[[ Available records open ]]
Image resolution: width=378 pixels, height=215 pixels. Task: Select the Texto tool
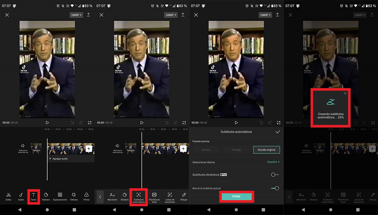33,196
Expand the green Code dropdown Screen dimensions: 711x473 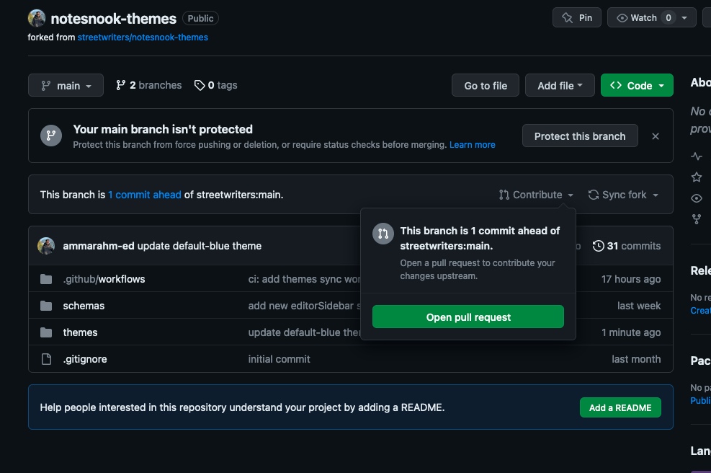pyautogui.click(x=637, y=86)
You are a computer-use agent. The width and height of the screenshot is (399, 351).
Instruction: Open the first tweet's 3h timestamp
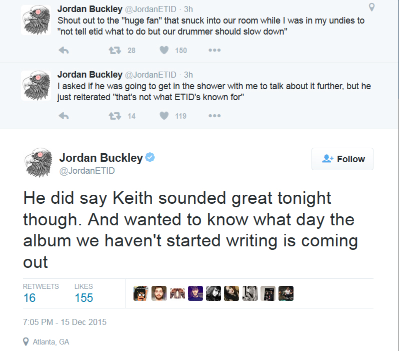tap(189, 9)
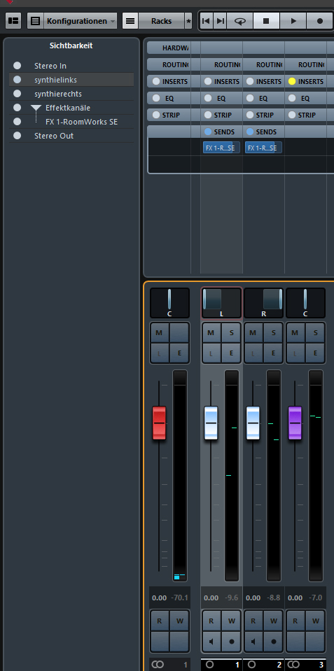
Task: Select Stereo Out in the visibility list
Action: 54,136
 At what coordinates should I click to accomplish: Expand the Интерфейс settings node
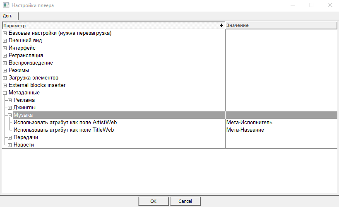[5, 48]
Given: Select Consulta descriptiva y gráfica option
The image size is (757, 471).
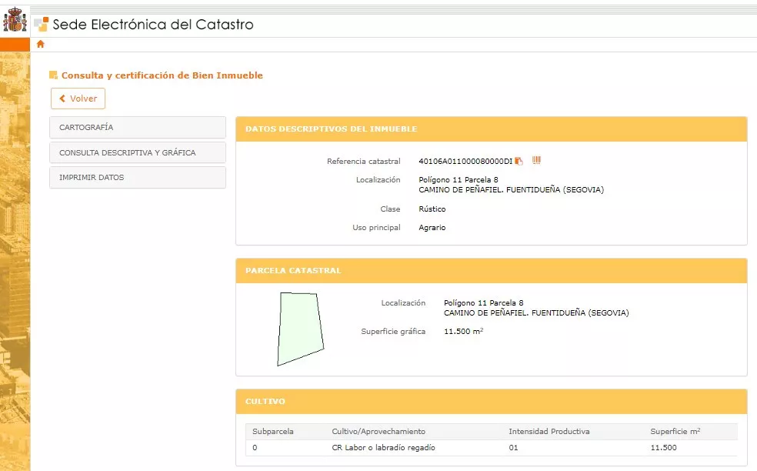Looking at the screenshot, I should [x=137, y=152].
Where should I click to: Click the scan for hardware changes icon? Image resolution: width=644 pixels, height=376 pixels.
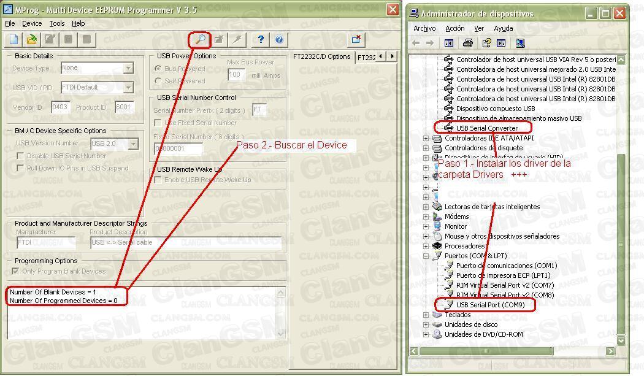pyautogui.click(x=520, y=43)
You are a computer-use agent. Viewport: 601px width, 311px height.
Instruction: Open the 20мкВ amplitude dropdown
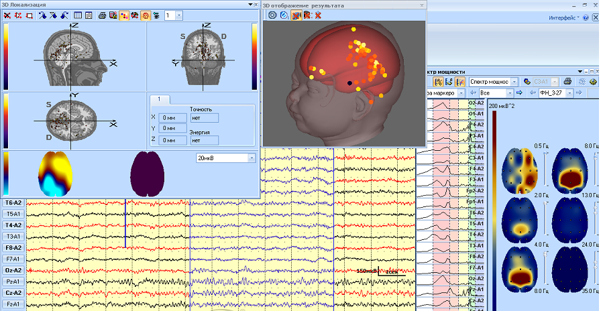click(252, 158)
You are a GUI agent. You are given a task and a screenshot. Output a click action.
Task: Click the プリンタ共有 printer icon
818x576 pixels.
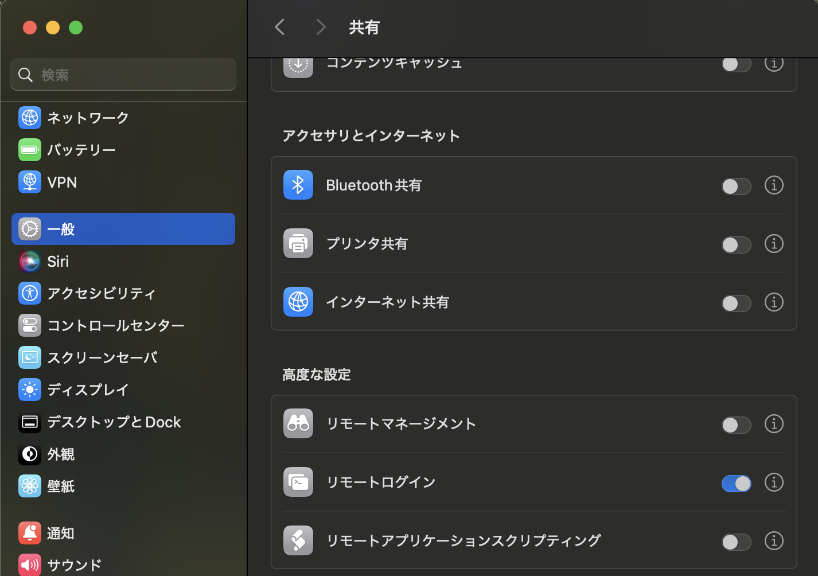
[[ Available records closed ]]
**What you will do**
From the line that contains "Where should I" down to the last line of the material above, every line must be repeated exactly, with pictures removed and both end lines included.

**Answer**
Where should I click to: Click the scan for hardware changes icon? Image resolution: width=644 pixels, height=376 pixels.
pyautogui.click(x=520, y=43)
You are a computer-use agent. Viewport: 601px width, 311px height.
Instruction: Open the 20мкВ amplitude dropdown
click(252, 158)
You are a GUI agent. You are given a task and a screenshot. Output a click action.
Task: Click the プリンタ共有 printer icon
818x576 pixels.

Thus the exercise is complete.